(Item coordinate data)
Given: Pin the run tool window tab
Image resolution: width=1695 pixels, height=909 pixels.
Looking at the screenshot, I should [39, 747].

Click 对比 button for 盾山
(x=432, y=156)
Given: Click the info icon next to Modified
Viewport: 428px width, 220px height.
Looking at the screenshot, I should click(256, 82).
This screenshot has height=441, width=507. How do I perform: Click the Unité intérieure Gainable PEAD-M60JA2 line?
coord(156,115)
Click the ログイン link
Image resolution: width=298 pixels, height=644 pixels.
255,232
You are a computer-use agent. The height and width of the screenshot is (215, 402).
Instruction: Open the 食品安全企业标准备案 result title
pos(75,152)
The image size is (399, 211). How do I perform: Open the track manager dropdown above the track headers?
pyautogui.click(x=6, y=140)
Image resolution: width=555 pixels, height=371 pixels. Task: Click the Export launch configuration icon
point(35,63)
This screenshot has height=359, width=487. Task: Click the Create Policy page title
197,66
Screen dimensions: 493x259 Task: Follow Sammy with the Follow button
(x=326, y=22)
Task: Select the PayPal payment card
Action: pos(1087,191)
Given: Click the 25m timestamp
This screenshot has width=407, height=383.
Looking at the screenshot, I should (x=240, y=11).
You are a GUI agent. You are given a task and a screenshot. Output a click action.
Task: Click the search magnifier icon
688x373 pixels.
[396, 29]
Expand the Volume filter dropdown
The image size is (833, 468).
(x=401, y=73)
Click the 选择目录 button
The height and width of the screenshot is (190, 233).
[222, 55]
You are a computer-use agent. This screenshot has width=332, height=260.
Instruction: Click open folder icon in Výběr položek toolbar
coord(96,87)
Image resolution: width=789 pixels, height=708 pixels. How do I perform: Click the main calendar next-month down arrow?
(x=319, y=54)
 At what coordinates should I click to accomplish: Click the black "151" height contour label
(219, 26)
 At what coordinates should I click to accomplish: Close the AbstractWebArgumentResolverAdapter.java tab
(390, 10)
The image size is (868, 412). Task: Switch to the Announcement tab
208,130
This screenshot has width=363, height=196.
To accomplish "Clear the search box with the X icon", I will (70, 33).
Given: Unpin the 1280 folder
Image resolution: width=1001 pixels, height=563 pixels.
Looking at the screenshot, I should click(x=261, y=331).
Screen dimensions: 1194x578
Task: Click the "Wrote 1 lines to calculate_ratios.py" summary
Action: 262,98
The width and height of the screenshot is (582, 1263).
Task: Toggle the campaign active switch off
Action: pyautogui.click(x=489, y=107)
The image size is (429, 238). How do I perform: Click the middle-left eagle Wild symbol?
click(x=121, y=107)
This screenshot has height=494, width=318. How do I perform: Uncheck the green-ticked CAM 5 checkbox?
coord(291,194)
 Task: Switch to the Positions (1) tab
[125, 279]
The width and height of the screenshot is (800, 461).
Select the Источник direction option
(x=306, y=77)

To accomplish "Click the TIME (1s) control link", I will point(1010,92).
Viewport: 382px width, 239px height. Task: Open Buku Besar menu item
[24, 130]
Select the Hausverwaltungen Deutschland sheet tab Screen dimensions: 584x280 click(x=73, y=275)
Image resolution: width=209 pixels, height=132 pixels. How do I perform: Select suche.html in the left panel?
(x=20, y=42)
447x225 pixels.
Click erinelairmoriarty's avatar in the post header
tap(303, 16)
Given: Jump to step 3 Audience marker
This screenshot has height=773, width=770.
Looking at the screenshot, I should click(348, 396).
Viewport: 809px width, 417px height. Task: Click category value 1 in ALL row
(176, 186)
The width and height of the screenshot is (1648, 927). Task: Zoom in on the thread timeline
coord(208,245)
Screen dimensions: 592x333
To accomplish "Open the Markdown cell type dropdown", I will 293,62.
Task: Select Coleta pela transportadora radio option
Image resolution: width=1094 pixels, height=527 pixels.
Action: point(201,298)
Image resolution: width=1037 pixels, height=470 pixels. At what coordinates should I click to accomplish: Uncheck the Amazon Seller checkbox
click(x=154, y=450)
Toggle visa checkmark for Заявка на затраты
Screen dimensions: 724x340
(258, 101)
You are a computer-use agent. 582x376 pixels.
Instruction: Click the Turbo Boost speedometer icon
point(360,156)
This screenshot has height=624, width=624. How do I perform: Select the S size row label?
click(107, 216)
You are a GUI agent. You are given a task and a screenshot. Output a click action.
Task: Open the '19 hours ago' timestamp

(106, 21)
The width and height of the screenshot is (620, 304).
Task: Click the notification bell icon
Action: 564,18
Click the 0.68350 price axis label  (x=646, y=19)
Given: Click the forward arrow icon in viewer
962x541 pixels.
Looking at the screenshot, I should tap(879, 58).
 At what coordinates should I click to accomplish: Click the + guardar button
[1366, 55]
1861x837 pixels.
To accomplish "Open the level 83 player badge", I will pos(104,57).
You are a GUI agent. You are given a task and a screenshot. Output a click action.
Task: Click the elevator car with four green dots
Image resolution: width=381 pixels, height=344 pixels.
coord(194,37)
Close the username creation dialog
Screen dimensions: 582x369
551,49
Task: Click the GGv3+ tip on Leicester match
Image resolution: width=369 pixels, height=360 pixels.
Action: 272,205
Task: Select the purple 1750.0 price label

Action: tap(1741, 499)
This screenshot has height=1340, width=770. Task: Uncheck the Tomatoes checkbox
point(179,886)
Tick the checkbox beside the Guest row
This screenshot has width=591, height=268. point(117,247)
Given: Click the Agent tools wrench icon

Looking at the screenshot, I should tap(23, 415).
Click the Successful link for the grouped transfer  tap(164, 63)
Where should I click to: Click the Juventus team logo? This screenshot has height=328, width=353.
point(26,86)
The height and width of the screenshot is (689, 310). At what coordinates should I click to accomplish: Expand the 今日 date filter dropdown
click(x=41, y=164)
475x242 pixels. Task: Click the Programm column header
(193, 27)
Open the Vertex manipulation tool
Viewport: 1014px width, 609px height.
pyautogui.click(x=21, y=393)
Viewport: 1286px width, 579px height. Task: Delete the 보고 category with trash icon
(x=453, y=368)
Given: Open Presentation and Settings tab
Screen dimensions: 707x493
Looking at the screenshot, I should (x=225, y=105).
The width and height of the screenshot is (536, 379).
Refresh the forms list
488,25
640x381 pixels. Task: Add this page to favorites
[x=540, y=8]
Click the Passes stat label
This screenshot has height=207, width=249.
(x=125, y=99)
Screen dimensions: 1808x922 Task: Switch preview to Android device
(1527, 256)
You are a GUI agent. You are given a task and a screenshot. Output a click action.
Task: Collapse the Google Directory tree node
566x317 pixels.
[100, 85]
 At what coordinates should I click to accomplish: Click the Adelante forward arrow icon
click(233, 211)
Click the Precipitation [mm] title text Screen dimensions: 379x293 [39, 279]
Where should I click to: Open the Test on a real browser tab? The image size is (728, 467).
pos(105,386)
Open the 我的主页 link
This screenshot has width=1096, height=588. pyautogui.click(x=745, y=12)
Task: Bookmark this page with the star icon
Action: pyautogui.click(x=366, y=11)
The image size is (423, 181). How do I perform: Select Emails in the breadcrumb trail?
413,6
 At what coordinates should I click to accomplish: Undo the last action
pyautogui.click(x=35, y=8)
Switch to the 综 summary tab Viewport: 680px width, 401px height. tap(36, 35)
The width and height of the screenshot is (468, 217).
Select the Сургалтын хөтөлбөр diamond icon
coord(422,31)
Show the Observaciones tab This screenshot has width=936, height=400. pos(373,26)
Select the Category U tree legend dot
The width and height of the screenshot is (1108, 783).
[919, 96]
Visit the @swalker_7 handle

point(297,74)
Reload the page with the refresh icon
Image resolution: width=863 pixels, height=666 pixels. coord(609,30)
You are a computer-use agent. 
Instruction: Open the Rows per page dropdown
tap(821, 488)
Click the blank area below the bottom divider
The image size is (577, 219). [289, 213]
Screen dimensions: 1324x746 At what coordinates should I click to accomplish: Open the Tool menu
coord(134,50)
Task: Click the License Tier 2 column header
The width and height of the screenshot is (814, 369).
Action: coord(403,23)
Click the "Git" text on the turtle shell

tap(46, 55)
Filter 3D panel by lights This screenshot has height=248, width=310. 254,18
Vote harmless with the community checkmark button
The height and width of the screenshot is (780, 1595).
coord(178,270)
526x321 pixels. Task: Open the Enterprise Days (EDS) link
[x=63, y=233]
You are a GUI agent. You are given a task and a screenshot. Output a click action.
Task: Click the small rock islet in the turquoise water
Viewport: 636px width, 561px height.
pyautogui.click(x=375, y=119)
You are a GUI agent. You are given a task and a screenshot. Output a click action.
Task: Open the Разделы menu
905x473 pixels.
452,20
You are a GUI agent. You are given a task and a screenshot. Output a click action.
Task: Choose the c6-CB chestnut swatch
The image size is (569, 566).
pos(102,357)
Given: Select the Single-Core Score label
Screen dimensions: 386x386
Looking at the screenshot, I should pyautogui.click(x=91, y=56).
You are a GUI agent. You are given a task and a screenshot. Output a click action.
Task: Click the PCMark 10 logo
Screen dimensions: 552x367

## WRITTEN INSTRUCTION
Update the lines starting at the one that has "Given: Click the forward arrow icon in viewer" and stopping after the one that has "Action: 272,205" by putting "lift car" where "elevator car" stands, leaving all else as is.

## RESPONSE
Given: Click the forward arrow icon in viewer
962x541 pixels.
Looking at the screenshot, I should tap(879, 58).
 At what coordinates should I click to accomplish: Click the + guardar button
[1366, 55]
1861x837 pixels.
To accomplish "Open the level 83 player badge", I will pos(104,57).
You are a GUI agent. You are given a task and a screenshot. Output a click action.
Task: Click the lift car with four green dots
Image resolution: width=381 pixels, height=344 pixels.
coord(194,37)
Close the username creation dialog
Screen dimensions: 582x369
551,49
Task: Click the GGv3+ tip on Leicester match
Image resolution: width=369 pixels, height=360 pixels.
Action: 272,205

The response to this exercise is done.